House debates

Thursday, 10 August 2006

Therapeutic Goods Amendment Bill (No. 3) 2006

Second Reading

10:33 am

Photo of Michael HattonMichael Hatton (Blaxland, Australian Labor Party) Share this | Hansard source

We have had a broad-ranging debate so far on the Therapeutic Goods Amendment Bill (No. 3) 2006, based on what is fundamentally a very minor change. The amendment to the Therapeutic Goods Act in this bill allows those manufacturers of medicines, blood and tissues to make an application for a manufacturing licence electronically using the Therapeutic Goods Administration’s e-business system. That brings it into line not only with a number of other government departments which are using e-business but also with changes that have already occurred.

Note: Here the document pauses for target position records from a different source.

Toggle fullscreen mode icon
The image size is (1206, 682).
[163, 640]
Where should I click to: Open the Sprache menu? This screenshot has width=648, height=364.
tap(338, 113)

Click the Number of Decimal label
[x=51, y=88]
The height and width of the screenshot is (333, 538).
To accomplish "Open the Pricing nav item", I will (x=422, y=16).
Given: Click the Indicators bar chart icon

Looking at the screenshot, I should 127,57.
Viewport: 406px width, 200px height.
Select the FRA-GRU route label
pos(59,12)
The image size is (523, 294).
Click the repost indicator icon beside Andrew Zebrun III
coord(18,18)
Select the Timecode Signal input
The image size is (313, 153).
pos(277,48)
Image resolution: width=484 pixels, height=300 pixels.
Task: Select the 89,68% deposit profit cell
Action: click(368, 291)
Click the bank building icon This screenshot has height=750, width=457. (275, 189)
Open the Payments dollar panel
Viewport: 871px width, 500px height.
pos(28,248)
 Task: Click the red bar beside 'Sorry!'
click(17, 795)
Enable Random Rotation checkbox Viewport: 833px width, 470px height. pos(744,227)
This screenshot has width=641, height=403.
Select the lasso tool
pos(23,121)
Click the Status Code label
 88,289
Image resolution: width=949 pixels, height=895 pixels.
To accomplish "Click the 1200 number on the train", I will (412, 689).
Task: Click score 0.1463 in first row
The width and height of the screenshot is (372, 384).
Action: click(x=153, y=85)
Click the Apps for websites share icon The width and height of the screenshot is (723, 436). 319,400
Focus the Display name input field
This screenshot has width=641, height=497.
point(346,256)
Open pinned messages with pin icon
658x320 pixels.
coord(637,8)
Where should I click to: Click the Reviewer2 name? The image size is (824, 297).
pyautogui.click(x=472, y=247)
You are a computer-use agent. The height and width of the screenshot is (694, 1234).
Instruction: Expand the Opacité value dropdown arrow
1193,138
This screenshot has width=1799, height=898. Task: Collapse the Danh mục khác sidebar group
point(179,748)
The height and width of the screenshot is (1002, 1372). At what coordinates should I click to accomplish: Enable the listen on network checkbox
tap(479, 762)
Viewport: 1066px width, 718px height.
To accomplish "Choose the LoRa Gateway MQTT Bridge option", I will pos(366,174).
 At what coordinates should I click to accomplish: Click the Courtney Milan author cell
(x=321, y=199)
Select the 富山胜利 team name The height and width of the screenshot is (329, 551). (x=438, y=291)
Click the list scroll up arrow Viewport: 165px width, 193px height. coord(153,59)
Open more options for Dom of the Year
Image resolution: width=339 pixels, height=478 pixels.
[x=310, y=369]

I want to look at a couple of aspects of this. One is the broad question of e-business and the transition from the old paper forms across government to the new electronic model. The other is the effectiveness within the department itself and the fact that the manner in which the particular matters were carried out by the department has been heavily criticised. In the background paper put together by the Parliamentary Library, there is a section—which I will deal with a bit later—with regard to an audit report done by the Australian National Audit Office on the manner in which the department had been conducting itself.

This is a tiny example of a change, but the implications are very great. The old system—one could say almost a 19th century approach but a very useful one, people just simply being able to write—specifically stated this, and that is why we actually require a specific change. That is section 37(1) of the Therapeutic Goods Act 1989. It says:

(1)
An application for a licence must:
(a)
be made in writing in accordance with a form approved by the Secretary ...

You can find that in just about any government documentation you can imagine. But specifically under the Therapeutic Goods Act in order to get the licence it had to be in writing and it had to be on the right form. The change here is to say that it does not have to be in writing on a bit of paper. It can be in text form and certified text form as part of the process being introduced in e-business, and that is as good as you will get. This would be of no surprise to the Japanese, who worked it out a very long time ago. The original fax machines were developed in the 19th century and used to transport a paper written piece of work. The first fax machines were not developed in Japan but the Japanese took them up more than anyone else.